J'ai eu mes jours d'orgueil. Le bon Aristophane me promena sur la scène, et l'empereur Claudius Drusus me fit asseoir à sa table. Dans les laticlaves des patriciens j'ai circulé majestueusement! Les vases d'or, comme des tympanons, résonnaient sous moi;--et quand plein de murènes, de truffes et de pâtés, l'intestin du maître se dégageait avec fracas, l'univers attentif apprenait que César avait dîné!

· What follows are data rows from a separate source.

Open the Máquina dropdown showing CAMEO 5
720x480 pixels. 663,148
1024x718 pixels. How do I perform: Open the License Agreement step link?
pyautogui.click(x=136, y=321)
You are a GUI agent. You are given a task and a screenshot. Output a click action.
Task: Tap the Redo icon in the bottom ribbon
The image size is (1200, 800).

"I once was honoured. Libations were made to me. I was a God!
"The Athenian once hailed me as a favourable omen, while the pious Roman cursed me with raised fists, and the pontiff of Egypt, abstinent from beans, trembled at my voice and paled at my odour...
"When the army vinegar ran down unshaven beards, when men helped themselves to acorns, peas, and raw onions, and cooked chopped up goat meat in shepherds' rank butter — never mind your neighbour — no one was embarrassed by me. Solid foods made for sound digestions. In the sun of the countryside, men took their ease at their leisure...
"I had my glory days. Jolly Aristophanes placed me on the stage, and the emperor Claudius Drusus had me sitting at his table. I made the rounds majestically in the laticlaves of patricians! The golden vessels resounded under me like kettledrums — and when stuffed with lamprey, truffles, and pâtés, the intestine of the Master noisily emptied itself, an attentive universe learned that Caesar had dined!"

== Modern invention ==
While Flaubert learned from his friend Fréderic Baudry, who in turn, had consulted Alfred Maury, that "poor little Deus Crepitus does not exist; it's a modern invention", he liked his text so much that he left him in.

While it is unproven that Crepitus ever existed as a Roman deity, the scene from the Greek play by Aristophanes is genuine and in his work The Clouds the Athenians compare thunder to the sound of celestial flatulence.